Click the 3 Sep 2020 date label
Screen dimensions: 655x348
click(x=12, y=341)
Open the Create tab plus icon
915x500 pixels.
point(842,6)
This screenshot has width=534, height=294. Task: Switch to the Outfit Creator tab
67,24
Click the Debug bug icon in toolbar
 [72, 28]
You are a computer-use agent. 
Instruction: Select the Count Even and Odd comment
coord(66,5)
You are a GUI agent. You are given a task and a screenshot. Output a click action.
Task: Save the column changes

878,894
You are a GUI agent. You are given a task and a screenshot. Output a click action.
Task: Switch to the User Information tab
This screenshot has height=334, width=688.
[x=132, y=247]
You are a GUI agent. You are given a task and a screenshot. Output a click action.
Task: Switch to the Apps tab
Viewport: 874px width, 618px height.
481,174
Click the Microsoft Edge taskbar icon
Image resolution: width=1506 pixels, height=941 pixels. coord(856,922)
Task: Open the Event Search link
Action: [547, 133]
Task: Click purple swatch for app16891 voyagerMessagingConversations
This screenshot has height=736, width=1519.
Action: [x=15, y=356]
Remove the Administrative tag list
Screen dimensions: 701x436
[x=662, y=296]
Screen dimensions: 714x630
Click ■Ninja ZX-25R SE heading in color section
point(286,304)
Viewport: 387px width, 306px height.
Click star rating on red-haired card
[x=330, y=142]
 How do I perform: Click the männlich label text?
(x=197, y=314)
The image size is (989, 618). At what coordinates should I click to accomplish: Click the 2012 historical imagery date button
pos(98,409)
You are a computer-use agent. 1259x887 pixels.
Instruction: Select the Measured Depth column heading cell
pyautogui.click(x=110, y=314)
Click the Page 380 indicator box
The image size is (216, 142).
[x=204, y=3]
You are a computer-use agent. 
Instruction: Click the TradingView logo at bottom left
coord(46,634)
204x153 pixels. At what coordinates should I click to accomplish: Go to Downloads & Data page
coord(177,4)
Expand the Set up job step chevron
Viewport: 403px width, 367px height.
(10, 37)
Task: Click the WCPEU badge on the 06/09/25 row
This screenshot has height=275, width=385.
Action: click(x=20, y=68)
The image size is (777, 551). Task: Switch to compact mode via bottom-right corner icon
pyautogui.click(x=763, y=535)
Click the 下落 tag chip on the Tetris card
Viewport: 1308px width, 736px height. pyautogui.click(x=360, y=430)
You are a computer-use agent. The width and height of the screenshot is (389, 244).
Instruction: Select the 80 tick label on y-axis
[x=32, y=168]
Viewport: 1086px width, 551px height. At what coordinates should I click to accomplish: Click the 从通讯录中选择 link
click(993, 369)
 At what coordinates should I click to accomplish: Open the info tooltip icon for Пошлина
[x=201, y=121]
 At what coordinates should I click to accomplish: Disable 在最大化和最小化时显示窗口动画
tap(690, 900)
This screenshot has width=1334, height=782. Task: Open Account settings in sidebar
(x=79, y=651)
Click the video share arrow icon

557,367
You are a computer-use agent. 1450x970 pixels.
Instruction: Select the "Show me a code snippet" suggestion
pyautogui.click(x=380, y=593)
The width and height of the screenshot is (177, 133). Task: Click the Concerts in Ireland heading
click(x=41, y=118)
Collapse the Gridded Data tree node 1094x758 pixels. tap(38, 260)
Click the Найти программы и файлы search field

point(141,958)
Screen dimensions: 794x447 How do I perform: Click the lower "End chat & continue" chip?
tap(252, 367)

### [To do]
What lines in the data above contain the word "computer"? Show them all.

### [Expected answer]
You are a computer-use agent. 
You are a computer-use agent. 1259x887 pixels.
You are a computer-use agent. 
You are a computer-use agent. The width and height of the screenshot is (389, 244).
You are a computer-use agent. 1450x970 pixels.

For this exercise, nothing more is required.